もう、あのお父さんと話すことは二度とできないんだなと思うと、切なくなります。

でも、「存在者」としてのお父さんは消えてなくなっても、「存在者の存在」としては生き続けます。

存在者(お父さんそれ自体)の身体は灰になっても、その存在は僕の中に留まっています。

存在者の存在を問うことのできる存在者(現存在)としての僕の中で、お父さんは存在し続けるんです。

存在者としては消えてなくなっても、その存在は、僕の中で生き続け、輝き続けるんです。

もちろん、僕が死ねば、お父さんも僕もなく、無に帰するだけでしょう。

僕自身が無になれば、お父さんの存在もまた無となるのでしょう。

でも、僕やお父さんの「存在」は、また残された誰かの中で「存在」し続けるのでしょう。

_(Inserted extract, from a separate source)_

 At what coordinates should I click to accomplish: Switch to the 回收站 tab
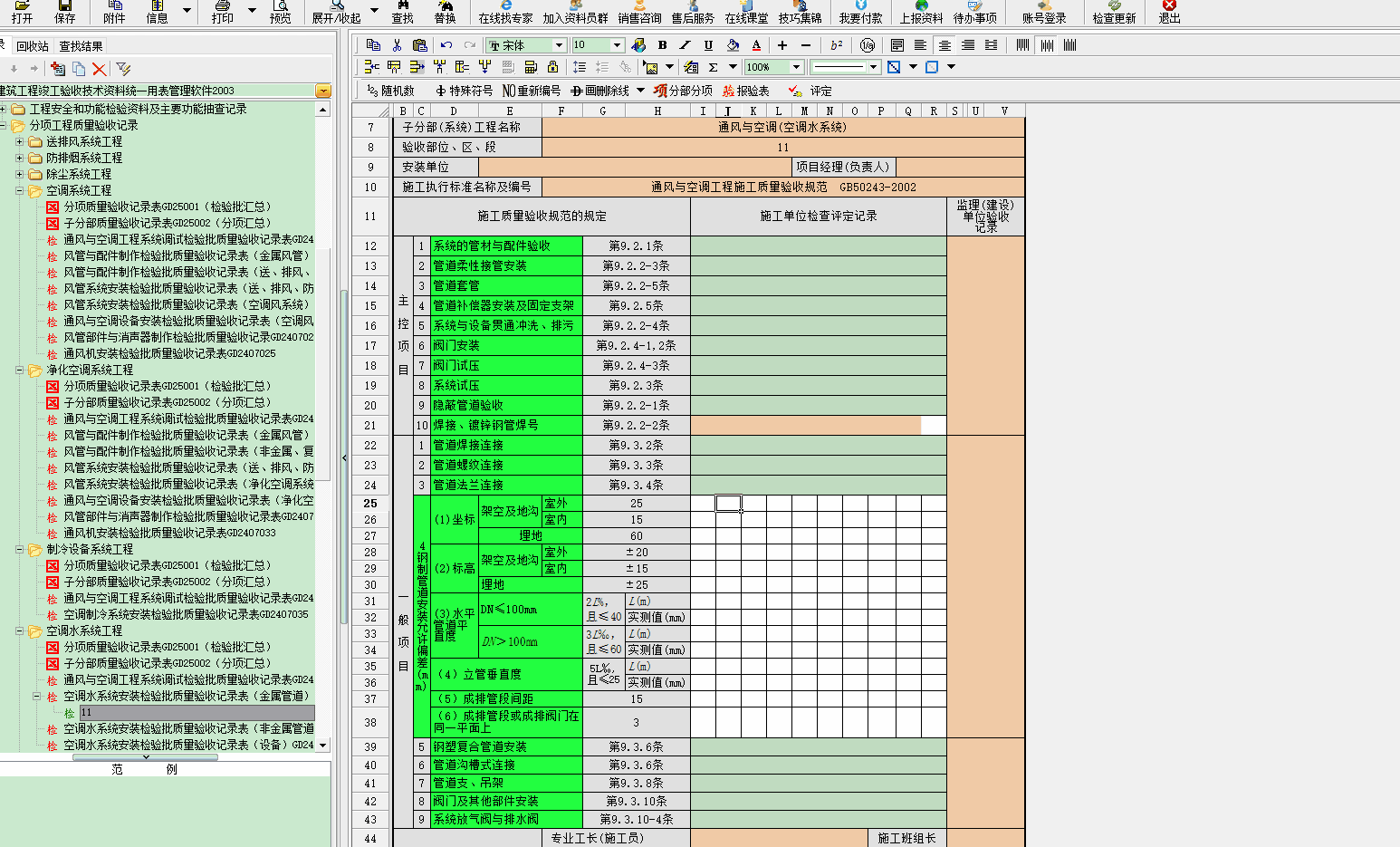[x=33, y=46]
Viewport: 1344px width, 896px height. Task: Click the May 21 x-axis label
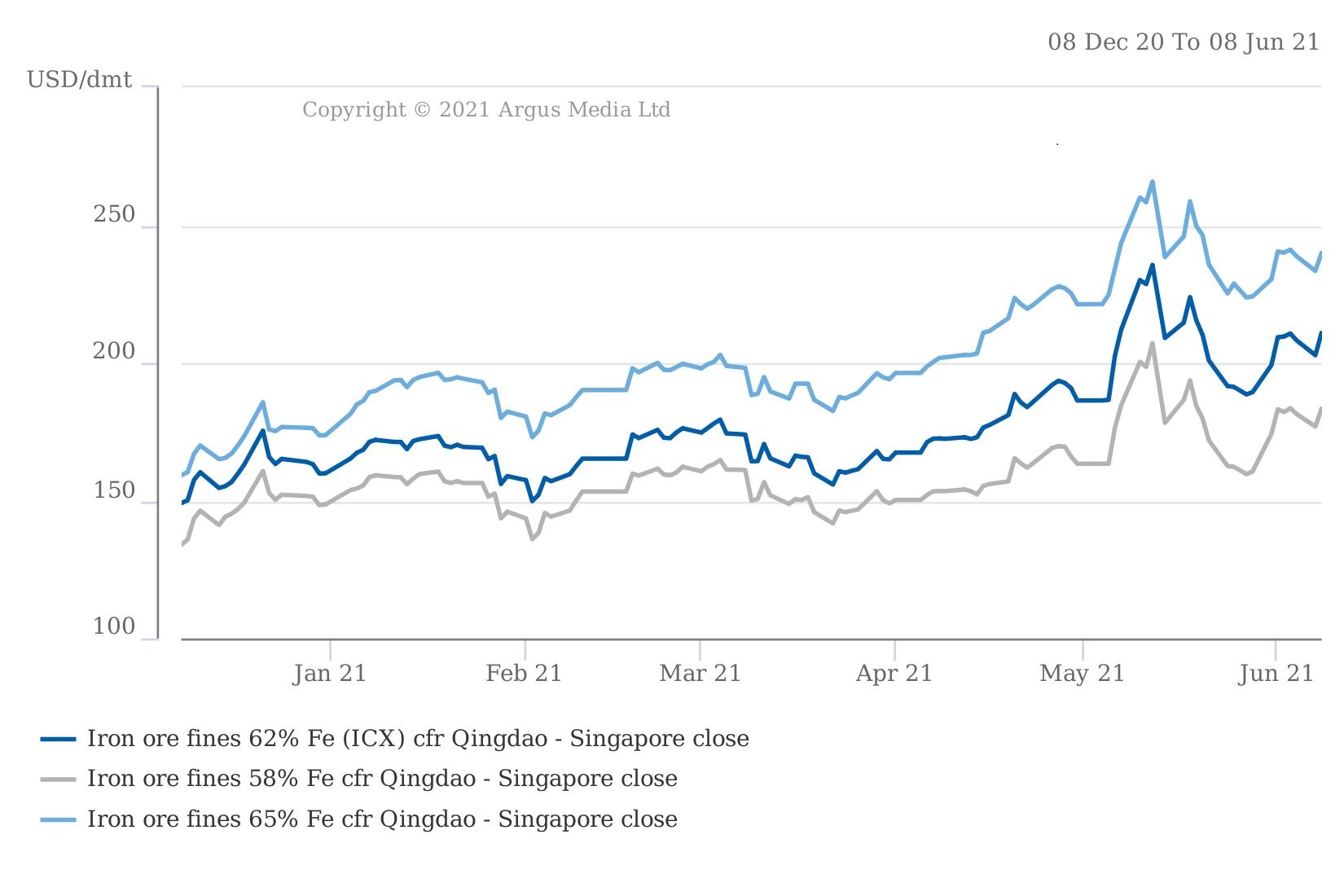coord(1082,674)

このブログで書き残しておけば、また誰かの中で「存在」することになり、、、

でも、その全ての人が亡くなってしまえば、また「無」に戻っていくんです…

僕の中で、今日、一つの「基準」ができました。

僕もまた、75歳くらいで死ぬんだろう、と。

とすると、僕の人生はあと残り31年。

そんなに長くは残されていません。

75歳を過ぎたら、父の寿命を超えたと喜びます。

でも、75歳まで生きられなければ、父に「ごめんなさい」と言います。

これからの僕の人生の一つの到達点は、「75歳」に設定されました。

75歳まではなんとか生きよう、という僕自身の「希望」でもあります。

ま、人生など、どこでどうなるかは「神のみぞ知る」、つまり人間は知り得ないんですけどね。

最後に、斎場で食べたお昼ご飯を、、、

豪華でした。。。

涙が出るほどに、、、

お父さんが好きそうなものばかり、、、

晩年のお父さんは「ラーメンより和食の方がいいなぁ」って言ってたっけ??

それでも、ギリギリまでラーメンツアーをしましたけどね、、、(;´・ω・)

お父さん、これまで43年と11カ月、本当にありがとうございました。

お父さんの「意思」「思想」は、僕と弟に引き継がれています。

これだけ息子二人にリスペクトされているというのも、凄いことだと思います。

僕としては、「憧れるけど、絶対に真似することのできない人」です。

これからも、僕らみんなを見守っていてください。

これからも、共に生きていきましょう。

お父さん、好き!!!

2011年に、祖母が亡くなった時に作った曲だけど、、、

今日一日、この曲がずっとリフレインしていました。

僕の最高のレクイエムです。

コメント一覧

KAZ
タイトルでもしかして、、と思いましたが
お悔やみを申し上げます。
涙してブログ拝見させて頂きました。
正直何て言っていいのかわかりません。
言葉が見つかりませんが
共に生きていきましょう。お父さん好き。は私も同じです。
定点観測者
謹んでお悔やみ申し上げます。

お父上との素晴らしい関係が、keiさんとご子息様の間でも引き継がれることを陰ながら祈念申し上げます。
中堅教師
はじめまして。
中学校で教師をしている30代です。
keiさんの今回のお話を見て、二年前に亡くなった父のことと重ねてしました。keiさんのように、もっと父と分かり合えれば良かったなぁと、今でも後悔しています。ただ、父と同じ教職の道をすすんだことで、とても喜んでいたと聞いたことがあります。そこだけが、今の私の誇りです。
この度は、ご愁傷様です。
これからも、keiさんのブログを楽しく拝見させていただきます。
Amamiya
ご愁傷様です。親を亡くす悲しみは、特に辛いですよね。私はKeiさんより大分上ですが、今年父の三十三回忌を迎えました。Keiさんは若い方々と接していられるので、是非若い方々にお伝えください。親孝行は、親が生きている内にしか出来ないと。
先生に生意気な事を言って申し訳ありません。